Prompts

Prompt: Generate Interview Questions

Jay Banlasan

Jay Banlasan

The AI Systems Guy

tl;dr

Role-specific interview questions that assess skills, culture fit, and problem-solving ability.

This prompt generate interview questions role-specific output gives you questions that reveal whether someone can actually do the job, not just talk about it.

Generic interview questions get rehearsed answers. Role-specific questions with scenario components get real answers.

The Prompt

You are a hiring manager and interview coach. Generate interview questions for the following role.

Role: [job title]
Key responsibilities: [3-5 main things this person will do daily]
Required skills: [technical and soft skills needed]
Team size they will work with: [context about the team]
Biggest challenge in this role: [what makes this role hard]
Company culture in one sentence: [e.g., "fast-moving, independent workers, results over process"]
Seniority level: [junior / mid / senior / lead]
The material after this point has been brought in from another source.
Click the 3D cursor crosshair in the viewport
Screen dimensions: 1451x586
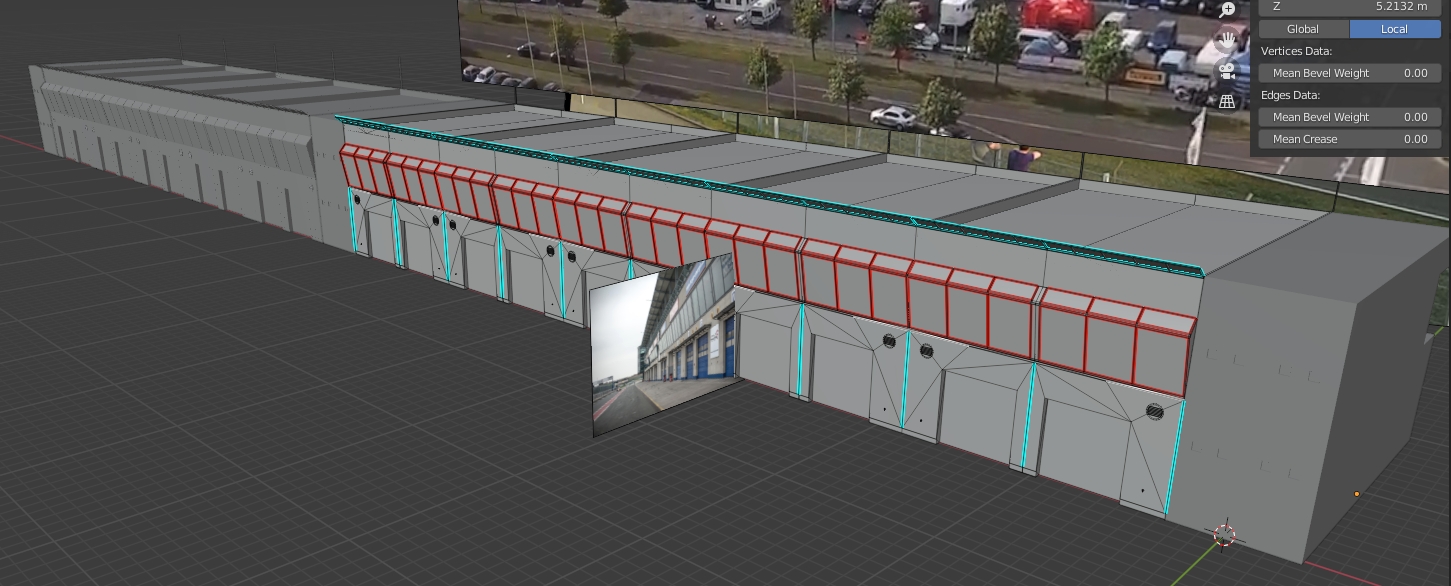tap(1225, 535)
Generate 15 interview questions across these categories:

TECHNICAL COMPETENCE (5 questions):
- Questions that test their ability to do the actual work
- Include one scenario: "Walk me through how you would handle [specific situation they will face in this role]"
- Include one problem-solving question with a real constraint from the role

WORK STYLE AND JUDGMENT (4 questions):
- How they prioritize when everything is urgent
- How they handle ambiguity
- How they communicate bad news
- Their approach to learning new things on the job

CULTURE FIT (3 questions):
- Questions that reveal if their work style matches our culture
- Avoid "tell me about a time" format for at least 2 of these
- Include one hypothetical that tests how they think, not what they have done

RED FLAG DETECTORS (3 questions):
- Questions designed to surface potential issues: dishonesty, inability to take feedback, blaming others
- Frame them positively so the candidate does not feel interrogated
- Include what a red flag answer looks like vs a green flag answer

For each question, provide:
- The question itself
- What a strong answer includes (2-3 signals)
- What a weak answer looks like (2-3 red flags)
- A natural follow-up question to dig deeper

The Red Flag Section

Section 4 is what most interviewers miss. "Tell me about a project that failed" reveals how they handle accountability. If every failure was someone else's fault, that is a pattern.

Using the Follow-Up Questions

The follow-up is where the real assessment happens. The initial answer is often prepared. The follow-up catches whether they actually lived the experience or just rehearsed a story.